Blatche, Young, MacGuire, Pecherov and JaVale or the only players on the Wizards who were actually drafted by the Wizards…. and so arguably Blatche is the ONLY Wizard draft pick in our first nine players off the bench.

Etan Thomas was drafted by Dallas, we got him in a swap before he ever played for them…. but he was not our draft pick.

Same situation with Brendan Haywood… drafted by Cleveland, traded to Orlando, then to us before ever playing in the Magic Kingdom.
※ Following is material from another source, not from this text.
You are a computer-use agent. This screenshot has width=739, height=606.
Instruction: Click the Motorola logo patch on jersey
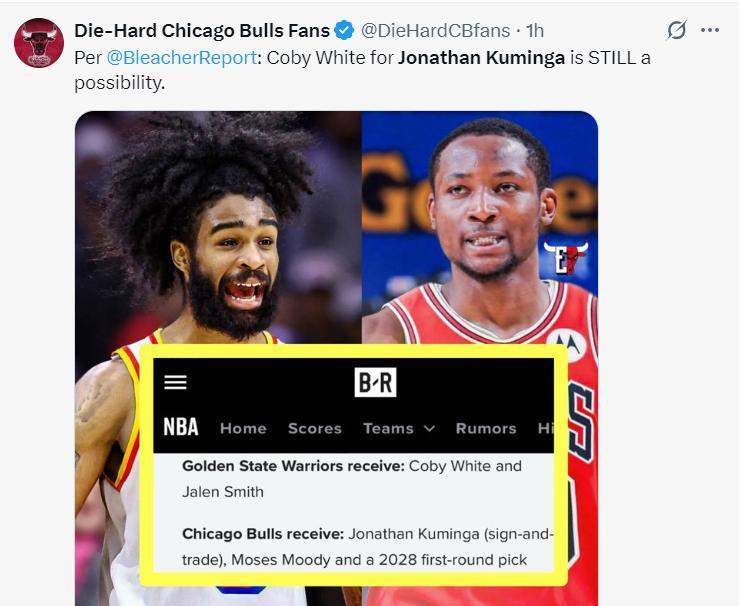pyautogui.click(x=567, y=344)
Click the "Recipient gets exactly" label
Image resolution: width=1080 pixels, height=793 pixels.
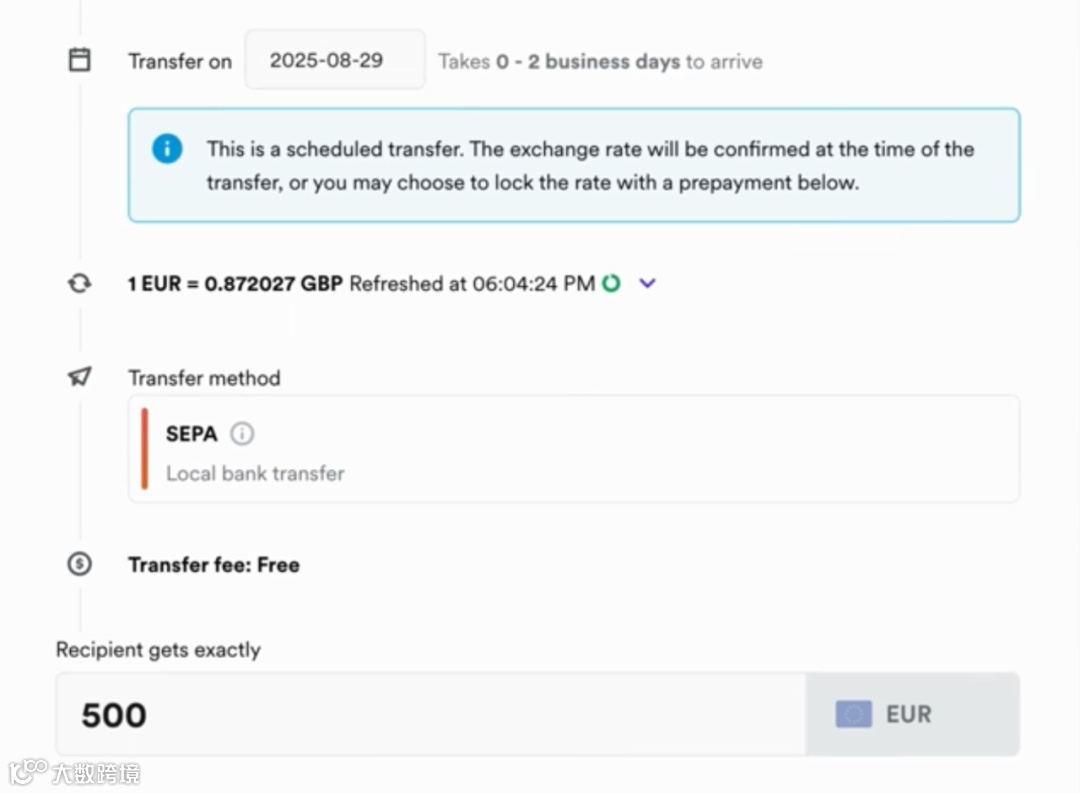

by khrabb on Aug 13, 2008 6:31 PM EDT   0 recs

Although I should have made it more clear

The idea is that we’re talking about guys who played out each year of their rookie contract with us.

You know you'll get devoured by Cheaney, Wallace, and Juwan Howard.

by Pradamaster on Aug 13, 2008 7:33 PM EDT to parent up   0 recs

Kwame disappointment

To be fair to Ernie’s predecessors, the Wizards/Bullets had terrible luck with the draft lottery. Until we got the number 1 in Kwame’s year, we never advanced in the draft order via the lottery.
When I think about Kwame, I’m more disappointed in the draft class than Kwame. Rather than getting the number one pick in a year when a Duncan or Lebron was available, we get the year that the top 4 picks were Kwame, Tyson Chandler, Pau Gasol, and Eddy Curry. At least we ended up with the best player in that draft, a certain second rounder with a chip on his shoulder.

by hotplate on Aug 13, 2008 7:46 PM EDT   0 recs

The optimist in me

Says that Gilbert was essentially our 2001 draft pick.

You know you'll get devoured by Cheaney, Wallace, and Juwan Howard.

by Pradamaster on Aug 13, 2008 7:58 PM EDT to parent up   0 recs

Another Note....

Kobe was actually drafted by the Hornets and cried his way to La-La Land….but yes, he was a rookie acquired on draft draft day….for Vlade Freaking Divac!!!

Representing DC with Wizards & Stuff - Truth About It Dot Net

by Truth About It on Aug 13, 2008 9:20 PM EDT   0 recs

The Bullets draft history makes grim reading

And if the circumstances were normal, I don’t think there would be so much enmity for Kwame.
I think the fact that Kwame was MJ’s No. 1 draft choice and is the symbol for the utter failure of his regime in the face of all kinds of fanfare and hope is the reason Bullets fans (and rightly so) continue to make fun of him. It is also easy when Kwame acted like such a piece of bleep in L.A.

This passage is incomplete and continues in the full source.